The man smiles faintly now but keeps looking at me. “I hope you’ll serve us some more strawberry cake and coffee another day, Deborah.”

“Certainly, Mr. —”

“Boogie. Dr. Winston O’Boogie.”

“Oh, you are a doctor? How … nice.” I struggle to keep smiling as if the surname sounded like a perfectly normal doctor’s and not  … I don’t know what.

He chuckles. “Yes, I have my own clinic now.”

“‘Clinic?’ Wow, that’s so nice with, uh, patients … and all.”

What remains of the skin on my cheeks just burned up. Right there.

But the man keeps smiling politely. “Patients come and go. I’m sort of on an extended leave of absence right now, though.”

The woman takes the man by the arm. “Come.”

“Well,” he nods at me for a final time. “I guess we have to be absent.”

When they have gone, I glance over at their table again. At least they have eaten their cakes. 

Another guest yells after me for more soup and I bring it to him like it’s a bomb I am trying to get rid of.

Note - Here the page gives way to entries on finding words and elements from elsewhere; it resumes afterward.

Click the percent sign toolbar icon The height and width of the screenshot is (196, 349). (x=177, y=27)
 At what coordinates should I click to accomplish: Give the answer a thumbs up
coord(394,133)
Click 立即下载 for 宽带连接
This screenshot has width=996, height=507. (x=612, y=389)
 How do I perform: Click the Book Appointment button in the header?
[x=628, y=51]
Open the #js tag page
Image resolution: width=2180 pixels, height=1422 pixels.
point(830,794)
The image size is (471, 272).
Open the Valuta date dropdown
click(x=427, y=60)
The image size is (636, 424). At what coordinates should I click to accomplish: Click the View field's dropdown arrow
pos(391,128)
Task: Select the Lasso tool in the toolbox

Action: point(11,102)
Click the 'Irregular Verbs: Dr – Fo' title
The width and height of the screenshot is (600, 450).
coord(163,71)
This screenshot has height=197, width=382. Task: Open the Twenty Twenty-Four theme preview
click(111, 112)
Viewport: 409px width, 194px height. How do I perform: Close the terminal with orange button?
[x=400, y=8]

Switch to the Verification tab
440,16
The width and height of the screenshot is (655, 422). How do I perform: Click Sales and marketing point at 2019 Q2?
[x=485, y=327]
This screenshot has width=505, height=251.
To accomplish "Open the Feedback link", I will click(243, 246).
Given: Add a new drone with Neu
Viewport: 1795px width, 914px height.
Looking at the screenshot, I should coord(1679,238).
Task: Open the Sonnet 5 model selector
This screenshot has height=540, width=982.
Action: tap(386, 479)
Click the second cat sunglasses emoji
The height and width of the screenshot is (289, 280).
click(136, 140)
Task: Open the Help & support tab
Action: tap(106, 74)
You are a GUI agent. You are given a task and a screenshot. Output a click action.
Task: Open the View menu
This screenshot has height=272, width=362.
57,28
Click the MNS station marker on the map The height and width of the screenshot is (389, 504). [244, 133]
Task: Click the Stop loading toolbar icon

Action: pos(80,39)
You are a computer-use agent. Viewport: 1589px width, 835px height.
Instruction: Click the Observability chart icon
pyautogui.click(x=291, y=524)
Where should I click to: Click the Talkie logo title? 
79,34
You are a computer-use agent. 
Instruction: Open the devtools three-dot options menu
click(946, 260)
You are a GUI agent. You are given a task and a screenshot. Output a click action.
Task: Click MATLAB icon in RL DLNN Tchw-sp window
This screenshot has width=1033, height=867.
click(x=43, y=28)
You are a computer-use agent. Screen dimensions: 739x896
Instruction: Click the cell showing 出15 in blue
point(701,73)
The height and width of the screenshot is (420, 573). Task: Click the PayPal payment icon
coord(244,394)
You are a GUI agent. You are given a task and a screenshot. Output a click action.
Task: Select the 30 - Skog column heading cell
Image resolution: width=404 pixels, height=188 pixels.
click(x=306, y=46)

When I come back again to the counter Mr. Beck is still there. I look down but he waves dismissively at me.  “Snap out of it, Miss Sawyer. You made a new friend, I am sure of it. I am also sure you should listen to something other than that hippie yoga music of yours.”

“Oh, like what?”

He hesitates briefly, glancing at the empty cake table.  “Never mind,” he then says with finality. “The friend part is the most important. Friends come back—again and again.”